(Collected data)
________________________

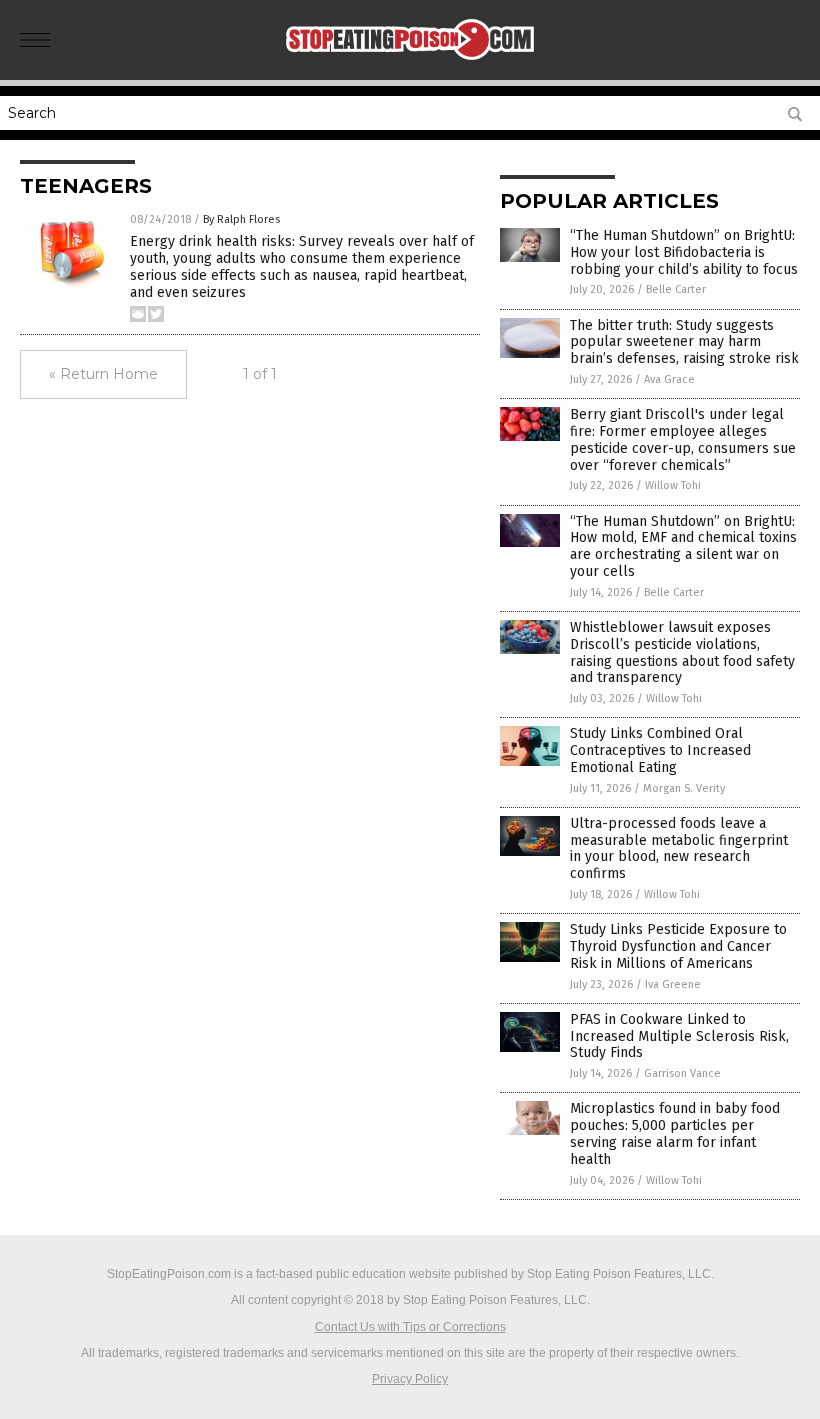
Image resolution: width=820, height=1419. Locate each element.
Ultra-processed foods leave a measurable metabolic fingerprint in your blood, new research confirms (679, 848)
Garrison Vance (682, 1073)
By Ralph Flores (241, 219)
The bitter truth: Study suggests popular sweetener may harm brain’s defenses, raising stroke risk (684, 342)
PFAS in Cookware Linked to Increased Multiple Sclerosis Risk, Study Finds (679, 1036)
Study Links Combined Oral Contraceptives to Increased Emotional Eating (660, 750)
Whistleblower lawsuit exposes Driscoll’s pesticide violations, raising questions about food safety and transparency (682, 652)
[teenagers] (410, 66)
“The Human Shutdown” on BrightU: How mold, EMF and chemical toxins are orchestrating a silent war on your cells (683, 546)
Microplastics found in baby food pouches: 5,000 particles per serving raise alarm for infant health (675, 1133)
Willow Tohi (673, 485)
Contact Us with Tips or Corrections (410, 1327)
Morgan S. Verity (684, 788)
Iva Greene (673, 984)
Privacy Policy (410, 1379)
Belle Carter (676, 289)
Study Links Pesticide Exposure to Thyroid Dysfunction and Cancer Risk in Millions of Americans (678, 946)
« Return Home (103, 374)
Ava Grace (669, 379)
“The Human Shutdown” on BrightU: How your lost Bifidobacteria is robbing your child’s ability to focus (684, 252)
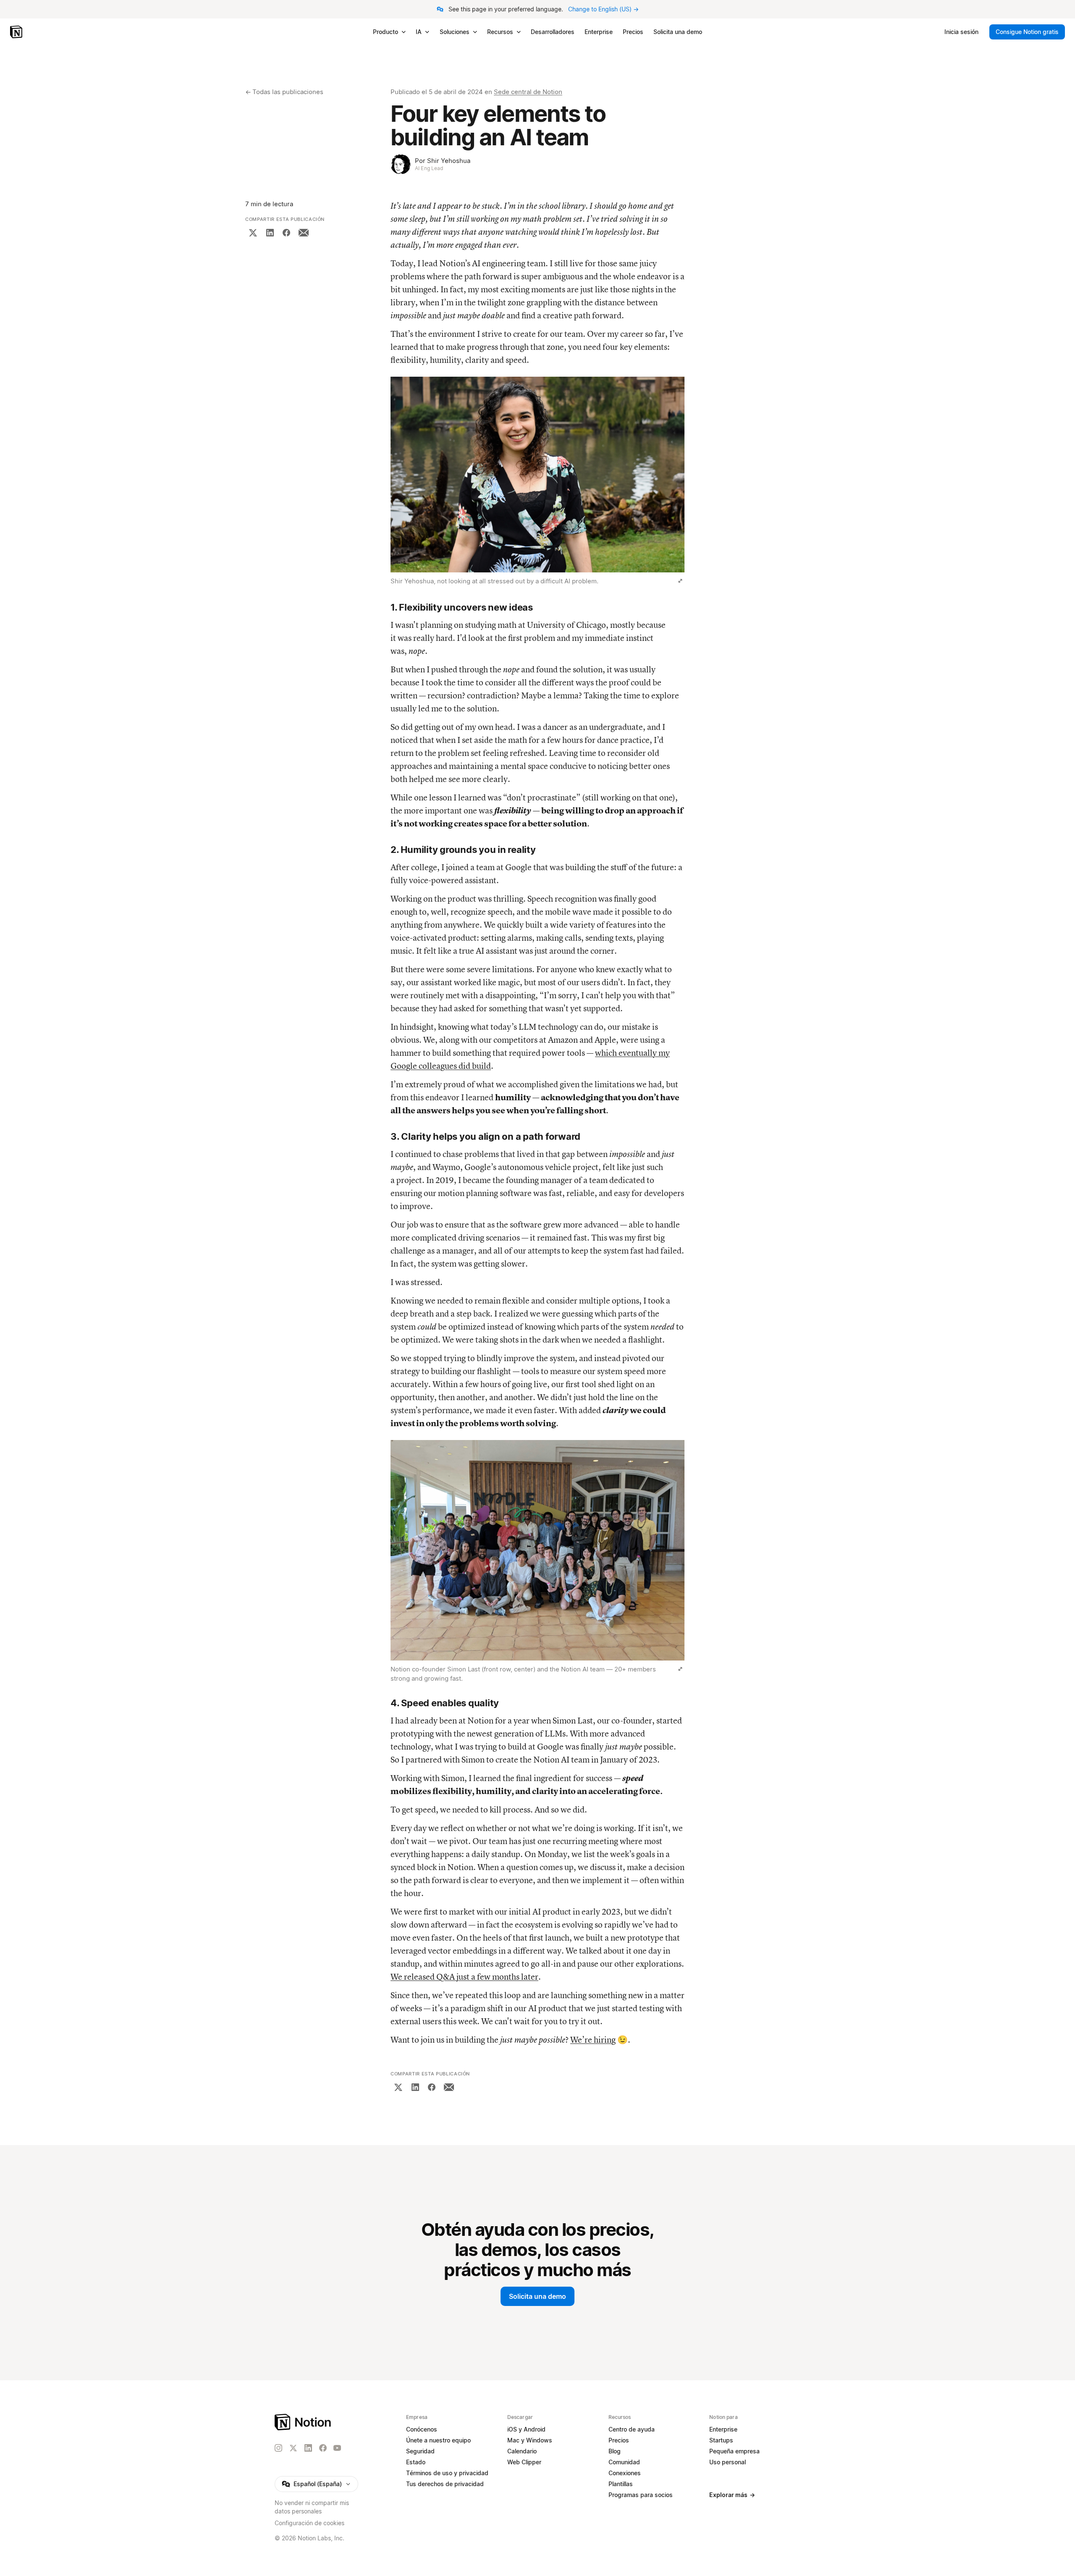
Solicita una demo (537, 2296)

________________________

▶ [Exercise goal] The answer is the lines above between the line holding "Ultra-processed foods leave" and the line holding "Study Links Combined", inclusive, each written out exactly, and no others.

▶ [Answer to this exercise]
Ultra-processed foods leave a measurable metabolic fingerprint in your blood, new research confirms (679, 848)
Garrison Vance (682, 1073)
By Ralph Flores (241, 219)
The bitter truth: Study suggests popular sweetener may harm brain’s defenses, raising stroke risk (684, 342)
PFAS in Cookware Linked to Increased Multiple Sclerosis Risk, Study Finds (679, 1036)
Study Links Combined Oral Contraceptives to Increased Emotional Eating (660, 750)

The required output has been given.